The Guelaguetzas in the U.S. consist of traditional dances performed by ethnic groups. Organizers usually provide for stands where companies or individuals can sell typical goods and food of Oaxaca, sometimes imported from Oaxaca for authenticity. Musical bands are brought from Oaxaca to accompany the dancers. Many of the Guelaguetzas are sponsored in part by TV stations, including Telemundo, local newspapers, community organizations, and companies. The celebrations have often received coverage from major newspapers, such as the LA Times.

One of the earliest Guelaguetzas in the US was held in Los Angeles, California, where there has been a large influx of Oaxacan immigration. The Organización Regional de Oaxaca (ORO) sponsored it and helped organize it. As with the Populist Guelaguetza, entry to the Guelaguetza is free. In 2012, the site of the Guelaguetza was moved from an area dominated by Zapotec people to one on the Eastside, in order to reach a wider audience. This Guelaguetza is also supported by different companies as well. It has the support of the restaurant Guelaguetza. Many different smaller companies that attend to get public recognition.

In Santa Cruz, California, the county government recognized the Guelaguetza as an official tradition. The organization Senderos: Creating Pathways helped establish it. The Guelaguetza in Santa Cruz takes place on the third Sunday each May, earlier than most others, and has been a festival for around 14 years so far. The Guelaguetza uses a regional group of dancers who have also been appearing at smaller community events. Their musical performances had been performed by a band from San Jose, and then, for a time before the community decided to hire a native band straight from Oaxaca. However, they are beginning to train musicians from Santa Cruz in order to increase community involvement.
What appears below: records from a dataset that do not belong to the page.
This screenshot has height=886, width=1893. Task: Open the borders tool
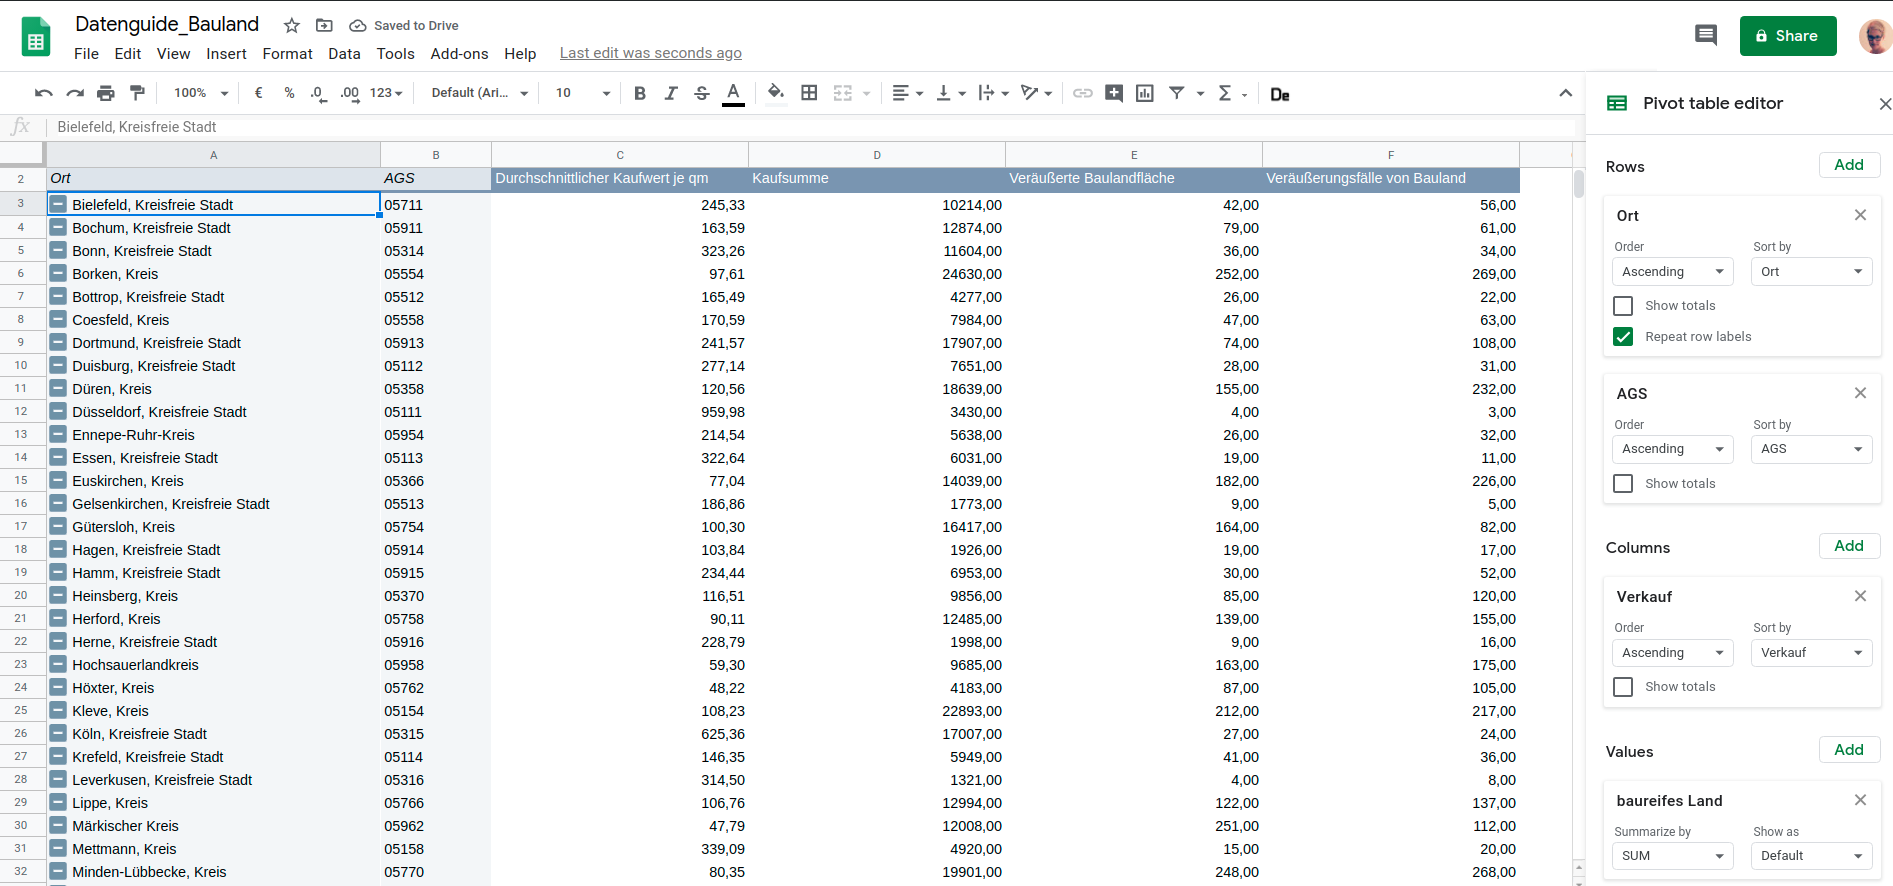tap(809, 93)
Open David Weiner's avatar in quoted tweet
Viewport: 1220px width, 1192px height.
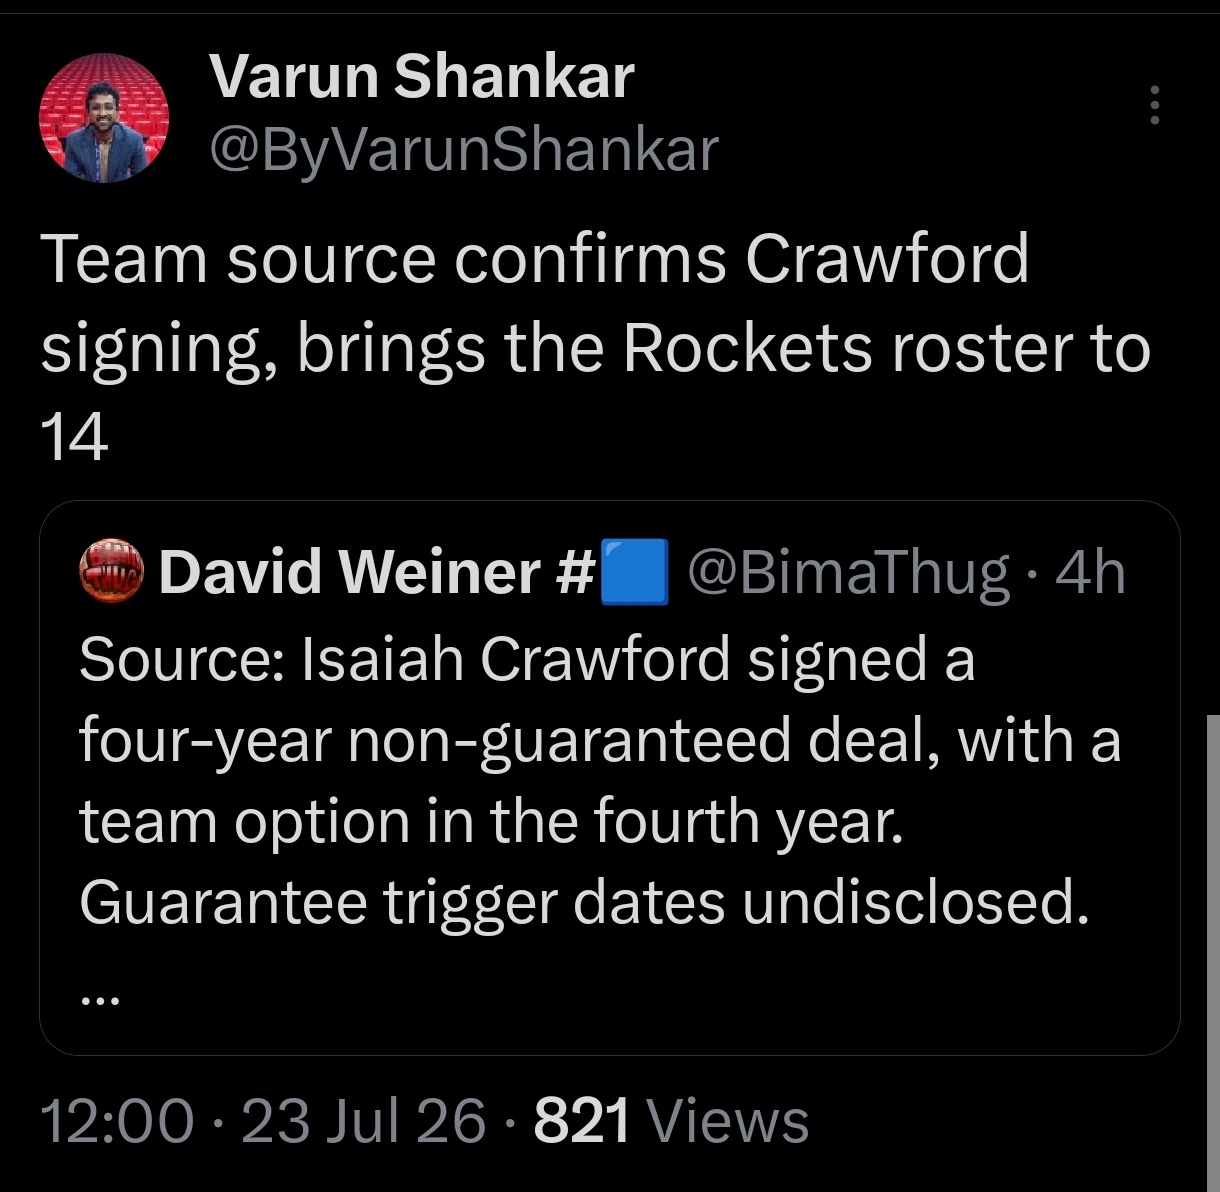[111, 572]
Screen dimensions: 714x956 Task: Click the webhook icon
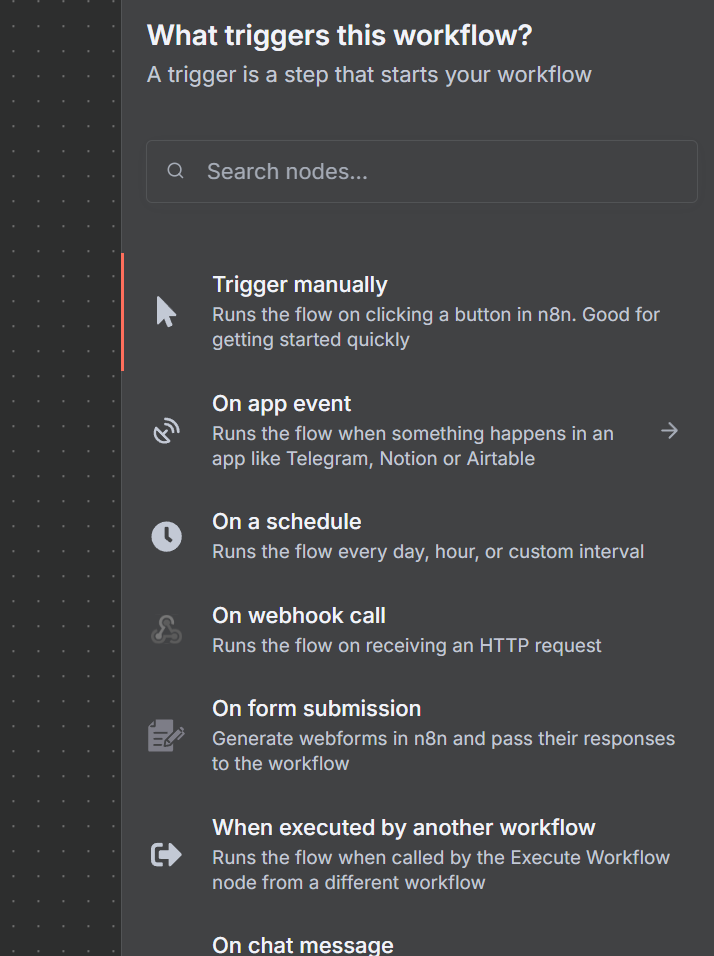pyautogui.click(x=166, y=630)
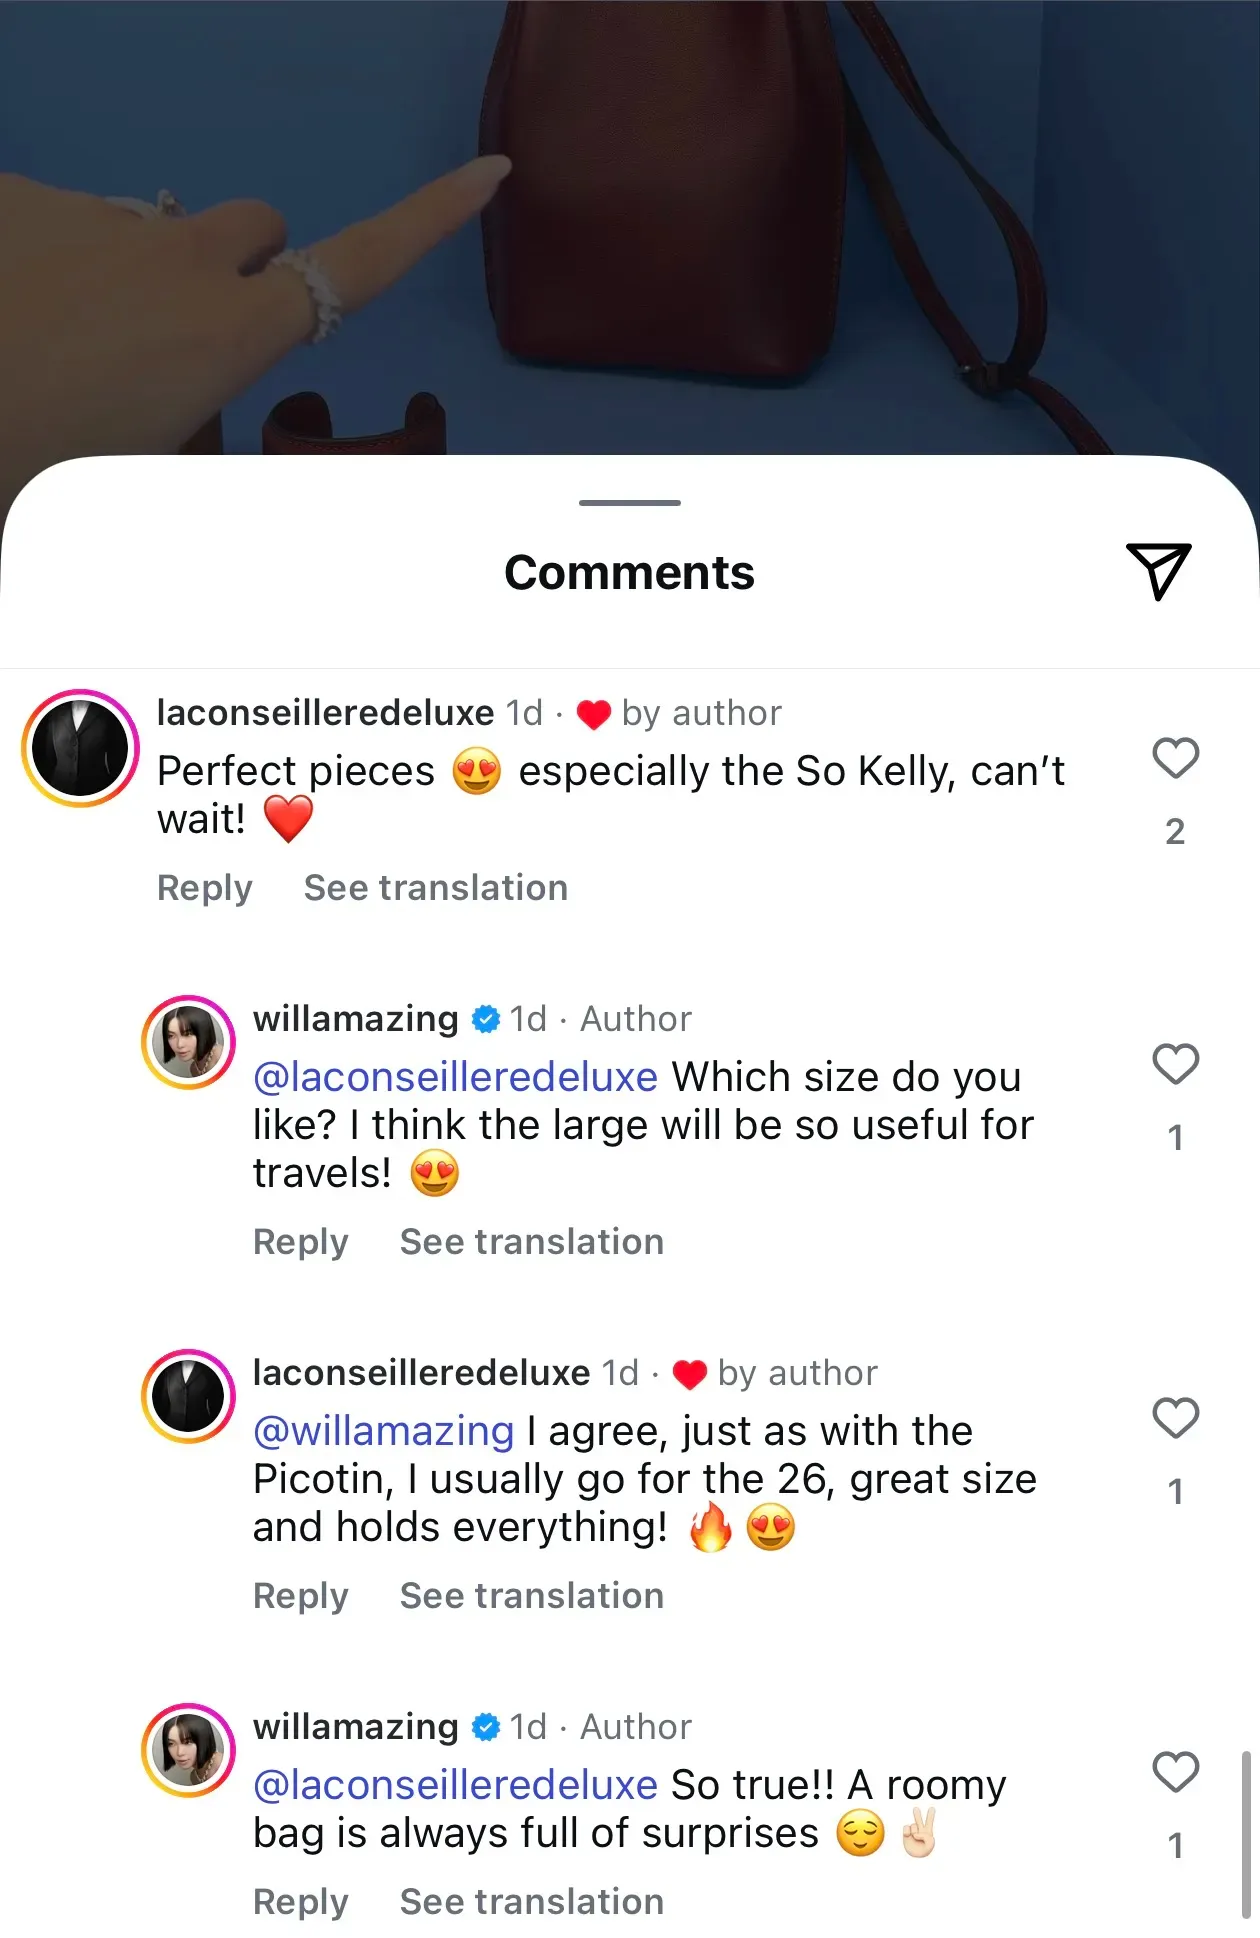
Task: Tap willamazing's avatar on the "So true" reply
Action: click(189, 1750)
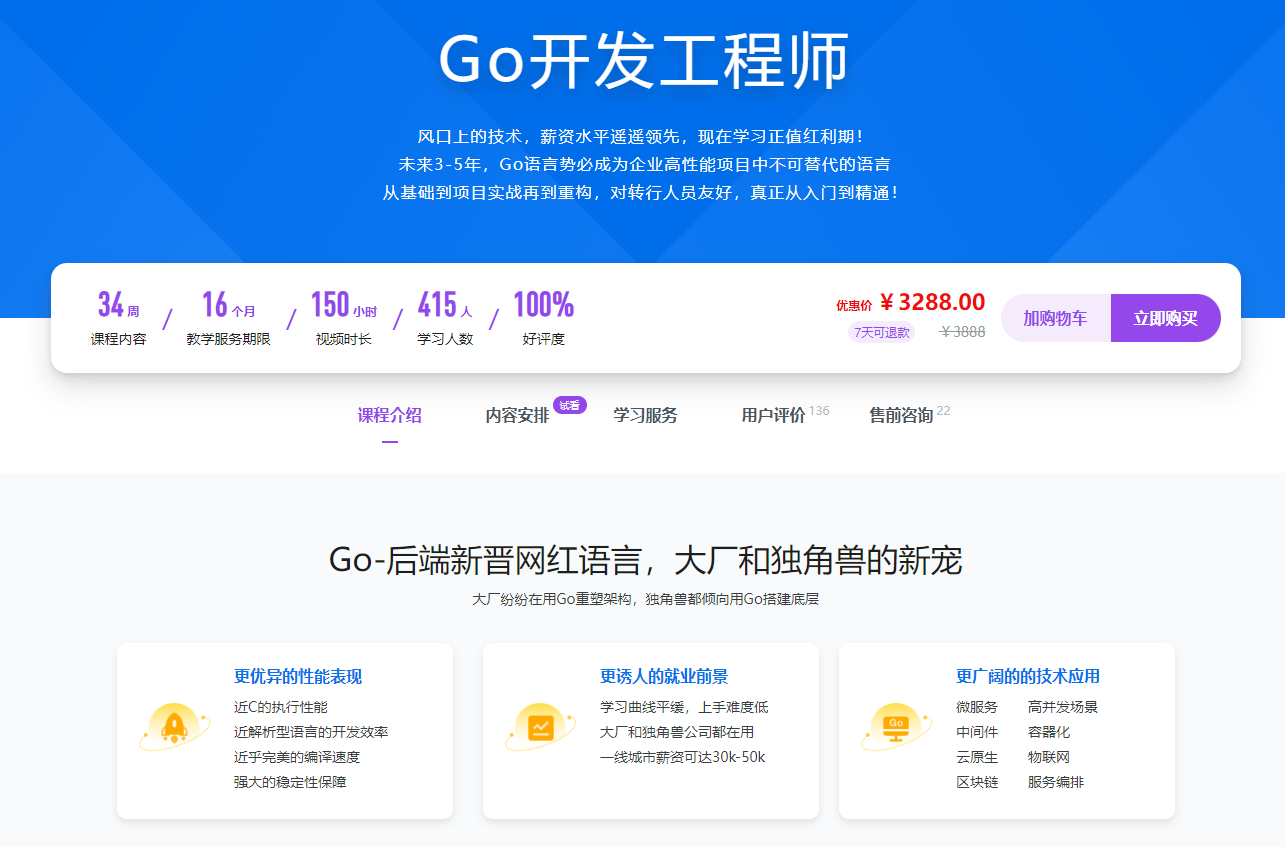
Task: Select the 更诱人的就业前景 card heading
Action: tap(664, 677)
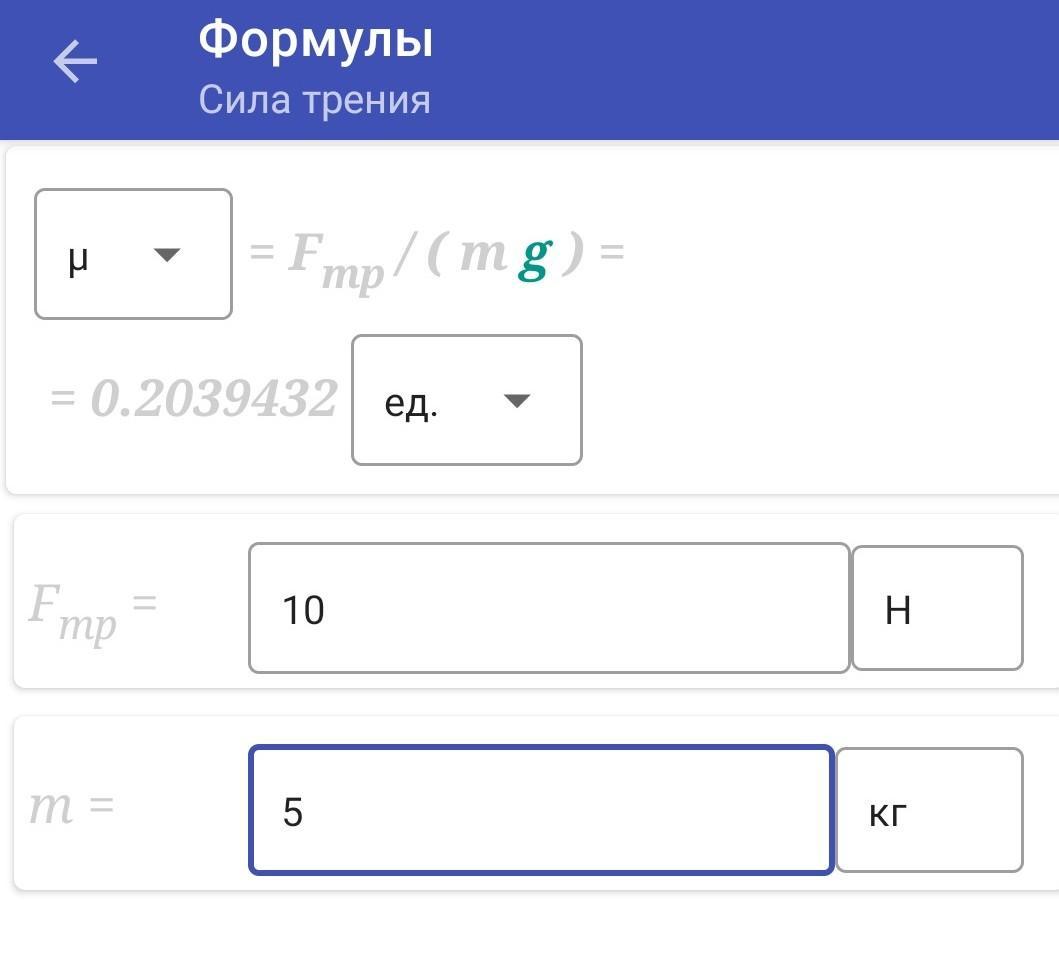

Additionally, the Guelaguetza is held in San Jose, California. Lazos Oaxaqueños leads the festival, which includes more modern aspects such as mezcal tasting. An entrance fee is charged to raise money for the festival and community. This particular Guelaguetza received the support from Senderos when it first began. The groups Lazos Oaxaquenos and Senderos often rely on each others to produce the different Guelaguetzas. The San Jose festival first used a local band, but they have also hired a native band to come from Oaxaca to perform with dancers.

A majority of Guelaguetzas have been held on the West Coast because of its centers of population of immigrants from Oaxaca. There have also been such festivals on the East Coast. The consulate of Mexico in New York advertises Guelaguetzas that are held in New Brunswick, Brooklyn, and Poughkeepsie.

=== Social implications in the U.S. ===
Other Hispanic organizations have worked to provide support for their communities in the US. Many have sought to help people from Oaxaca retain their culture after immigrating to the U.S. They also provide activities and support to the children of these communities. The group ORO does not limit their support to indigenous Oaxacans; it provides a "scholarship fund that has been awarded to various students to pursue a higher education". The group Senderos also gives scholarships to high school seniors to continue their education, and provides academic tutoring and skill classes to both the youth and adults. Lazos Oaxaquenos focuses on building a Oaxaca community in Northern California, helping make people aware of different services that are available to them. Specifically, they focus on communication between the local government, consulates, media (newspapers, TV, etc.) and the people.